Dr. Samuel C. Collins, Professor Emeritus of the Massachusetts Institute of Technology, internationally known as the father of practical helium liquefiers and founder of the MIT Cryogenic Engineering Laboratory, died on June 19, 1984 in George Washington University Hospital, Washington, DC.
In 1946, Dr. Collins and his colleagues at MIT built what became know as the Collins Helium Cryostat. The device provided for the first time reliable, relatively in expensive and adequate supplies of liquid helium. His invention was of great interest to physicists because it opened the door to extensive experimental low-temperature physics.
The device conceived by Professor Collins was simple in design, consisting of a two-cylinder engine with the cylinders arranged so that the cold exhaust of one cools the intake gas of the other. This makes it possible to produce liquid helium without the aid of external coolants.
Professor Collins' achievement revolutionized cryogenics. Before the Collins Helium Cryostat, every low-temperature laboratory had to build its own low-temperature apparatus using liquid hydrogen, a devious and dangerous material. Because every device was unique and expensive, there were only a few cryogenic laboratories throughout the world. The Collins Cryostat was mass-produced by Arthur D. Little, Inc., and by the mid-1960s, there were 250 of them at work in laboratories throughout the world. Professor Collins established the Cryogenic Engineering Laboratory at MIT in 1949 and was the key figure in its research for many years.
Dr. Howard O. McMahon, a colleague both at MIT and A.D. Little, said that Professor Collins "made the practice of the science of cryogenics possible in many universities." It became possible for a university to buy a liquefier for $2000 and they were in business. "He was a wonderful man, extremely modest. His ears would be burning if he could hear me. But he was beloved by everyone who met him, students especially."

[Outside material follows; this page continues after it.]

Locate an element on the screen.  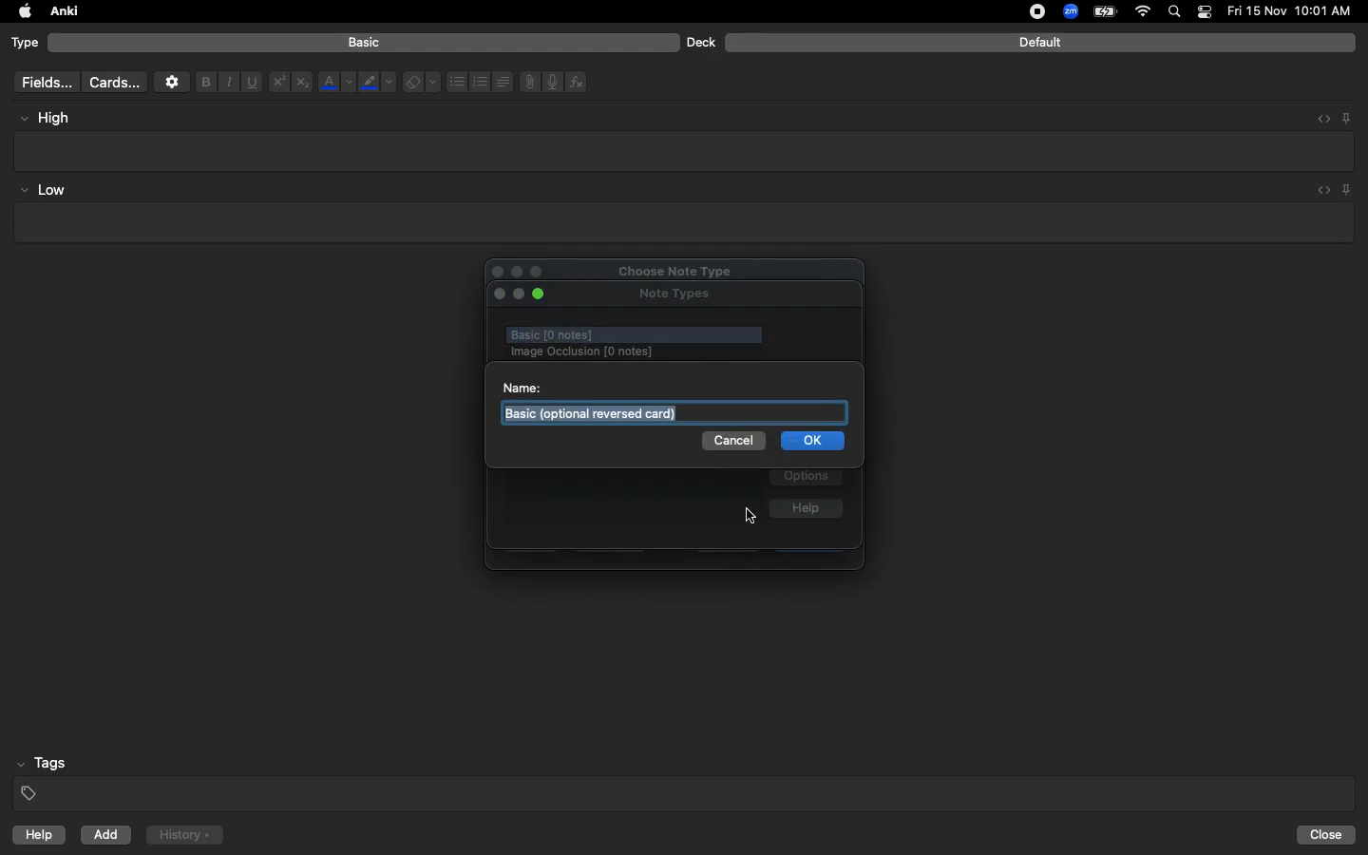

Professor Collins was also known for developing - in collaboration with Dr. Ernest M. Barsamian, a surgeon at the Veterans Hospital in West Roxbury, a suburb of Boston - a compact heart-lung machine. The device, completed in 1964, was small enough to fit into the trunk of a car. Machines in use then were desk size and required several hours to set up. Professor Collins' machine could be placed in service quickly and needed only one quart of blood to begin operating. His development made it possible to use heart-lung machines at accident scenes, in ambulances, or during military operations.
Dr. Collins was born on September 28, 1898, in Democrat, Kentucky. He received bachelor's and master's degrees fro the University of Tennessee in 1920 and 1924 and the Ph.D. in 1927 from the University of North Carolina.

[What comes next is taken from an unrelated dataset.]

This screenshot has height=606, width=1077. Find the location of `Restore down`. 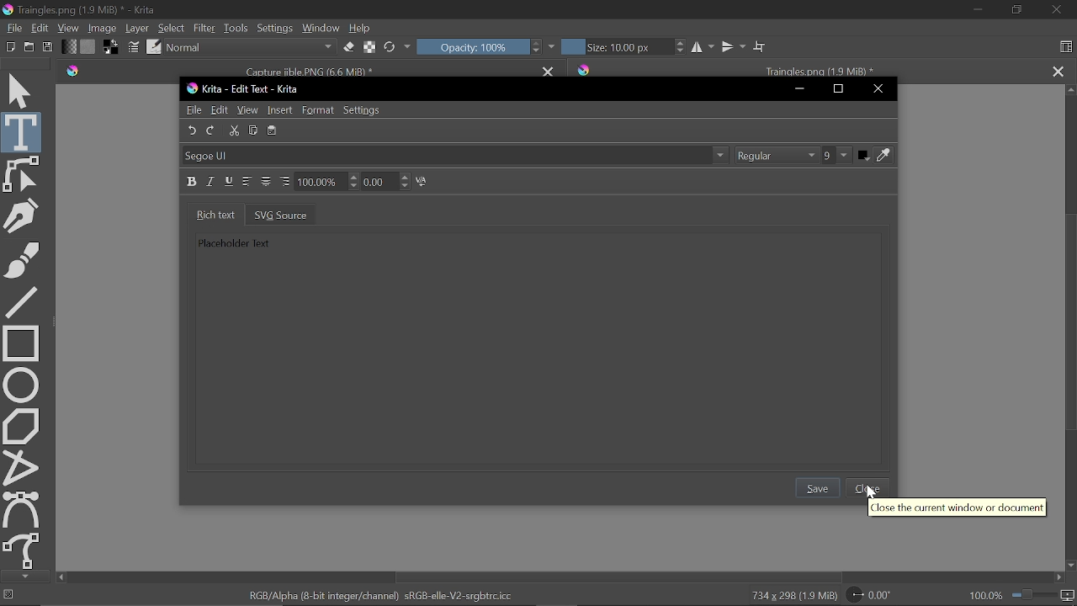

Restore down is located at coordinates (839, 90).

He taught at Carson-Newman College, the University of Tennessee, Tennessee State Teachers College, and the University of North Carolina before joining MIT in 1930 as a research associate in physical chemistry. He was in the Department of Chemistry until World War II. During the war, he developed an airborne oxygen generator, which was the first use of the reversing heat exchanger process for air separation and high purity oxygen production. After the war, he joined the Department of Mechanical Engineering and was promoted to professor in 1949.
Among his many honors were the 1951 Wethrill Medal of the Franklin Institute in Philadelphia; the 1958 Kamerlingh Onnes Gold Medal of Dutch Science; the Rumford Medal of the American Academy of Arts and Sciences, awarded in 1965; and the gold medal of the American Society of Mechanical Engineers, presented in 1968. He was a fellow of the American Academy of Arts and Sciences and was made a fellow of the National Academy of Sciences in 1969. He was the first recipient, in 1965, of the special award established by the Cryogenic Engineering Conference in his honor, the Samuel C. Collins Award, for outstanding contributions to Cryogenic Technology. Dr. Collins held honorary degrees fro the University of North Carolina and St. Andrews University, Scotland.
He is survived by his wife, who lives in Washington, DC. Professor Collins was buried in Tennessee.